Para a carreira do Ministério Público, a resolução 14/06 do Conselho Nacional do Ministério Público estabelece, em seu art. 16, que "o concurso constará de provas escritas, oral e de títulos", sendo que "as provas orais terão caráter eliminatório e serão registradas em gravação de áudio ou por qualquer outro meio que possibilite a sua posterior reprodução" (§ 2º). O art. 21, § 1º, especifica que "nas provas orais o candidato será arguido por um ou mais dos membros da comissão Examinadora, em sessão pública, sobre pontos do programa, sorteados no momento da arguição".
A exigência de gravação das provas orais, prevista expressamente na resolução 14/06 do CNMP, constitui importante instrumento de transparência e controle, permitindo a posterior verificação do conteúdo das respostas e da adequação da avaliação. Lamentavelmente, tal exigência nem sempre é observada em outros certames ou, quando observada, não se traduz em efetiva possibilidade de revisão por parte do candidato.

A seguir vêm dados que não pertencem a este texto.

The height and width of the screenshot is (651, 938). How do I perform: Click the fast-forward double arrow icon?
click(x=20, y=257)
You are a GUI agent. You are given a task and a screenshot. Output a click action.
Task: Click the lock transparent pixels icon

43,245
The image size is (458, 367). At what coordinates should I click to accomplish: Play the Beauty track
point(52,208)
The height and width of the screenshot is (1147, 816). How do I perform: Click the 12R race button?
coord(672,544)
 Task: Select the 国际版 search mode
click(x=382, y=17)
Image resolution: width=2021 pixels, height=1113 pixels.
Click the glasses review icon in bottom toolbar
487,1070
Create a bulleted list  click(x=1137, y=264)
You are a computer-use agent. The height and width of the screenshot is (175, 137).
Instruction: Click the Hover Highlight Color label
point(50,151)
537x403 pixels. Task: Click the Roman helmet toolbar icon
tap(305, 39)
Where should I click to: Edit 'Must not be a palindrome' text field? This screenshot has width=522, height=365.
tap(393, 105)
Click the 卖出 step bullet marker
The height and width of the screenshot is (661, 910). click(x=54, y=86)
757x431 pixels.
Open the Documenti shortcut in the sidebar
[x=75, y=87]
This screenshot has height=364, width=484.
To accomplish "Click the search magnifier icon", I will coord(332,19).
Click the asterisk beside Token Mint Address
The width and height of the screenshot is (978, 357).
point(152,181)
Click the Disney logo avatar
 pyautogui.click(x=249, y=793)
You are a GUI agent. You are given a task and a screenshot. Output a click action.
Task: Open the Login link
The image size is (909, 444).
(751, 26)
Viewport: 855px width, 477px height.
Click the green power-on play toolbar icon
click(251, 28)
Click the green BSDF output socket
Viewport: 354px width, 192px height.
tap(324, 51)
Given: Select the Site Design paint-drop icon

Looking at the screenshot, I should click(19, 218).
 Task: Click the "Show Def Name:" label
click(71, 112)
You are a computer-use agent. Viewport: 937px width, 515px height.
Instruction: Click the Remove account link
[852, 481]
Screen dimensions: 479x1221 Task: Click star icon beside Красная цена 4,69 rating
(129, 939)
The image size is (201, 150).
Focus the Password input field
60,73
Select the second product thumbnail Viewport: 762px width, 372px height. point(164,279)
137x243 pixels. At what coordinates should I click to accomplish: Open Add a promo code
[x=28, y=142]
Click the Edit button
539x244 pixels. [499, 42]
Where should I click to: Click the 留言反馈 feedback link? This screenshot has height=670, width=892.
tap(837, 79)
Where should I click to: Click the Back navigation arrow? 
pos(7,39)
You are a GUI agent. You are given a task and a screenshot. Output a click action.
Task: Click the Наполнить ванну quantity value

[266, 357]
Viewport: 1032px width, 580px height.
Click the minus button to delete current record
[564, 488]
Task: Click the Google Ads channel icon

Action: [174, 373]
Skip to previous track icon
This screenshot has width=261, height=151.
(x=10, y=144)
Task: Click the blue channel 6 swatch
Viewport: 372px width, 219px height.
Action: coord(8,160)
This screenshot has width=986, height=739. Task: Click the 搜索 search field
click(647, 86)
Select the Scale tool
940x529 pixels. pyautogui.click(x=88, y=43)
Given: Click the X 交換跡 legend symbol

O que se extrai da análise sistemática dessas normativas é que a avaliação da prova oral não se restringe ao conhecimento técnico-jurídico, abrangendo múltiplos critérios - domínio do conhecimento, adequação da linguagem, articulação do raciocínio, capacidade de argumentação e uso correto do vernáculo - que devem ser individualmente considerados e motivados.
A mera divulgação de uma nota global, desacompanhada da pontuação atribuída a cada um desses critérios, impossibilita ao candidato compreender os fundamentos de sua avaliação e, consequentemente, exercer adequadamente o contraditório e a ampla defesa.
Especificamente para os concursos de delegado de polícia, a lei orgânica nacional das polícias civis estabelece, em seu art. 21, § 3º, que:
"Os concursos públicos para o cargo de delegado de polícia devem adotar a prova oral como etapa do certame, assegurados critérios objetivos para aferição da nota, sistema de auditoria e recurso individualizado dos candidatos quanto ao gabarito apresentado pela banca examinadora e ao resultado provisório da nota."
Tal dispositivo consagra, em âmbito nacional, a exigência de critérios objetivos, auditoria e direito de recurso, afastando qualquer pretensão de manutenção de práticas que privilegiem a opacidade e a irrecorribilidade das decisões da banca examinadora. A norma representa importante avanço legislativo ao positivar garantias que já decorriam dos princípios constitucionais da motivação, publicidade, contraditório e ampla defesa, mas que eram frequentemente ignoradas pelas bancas examinadoras sob o argumento da discricionariedade técnica.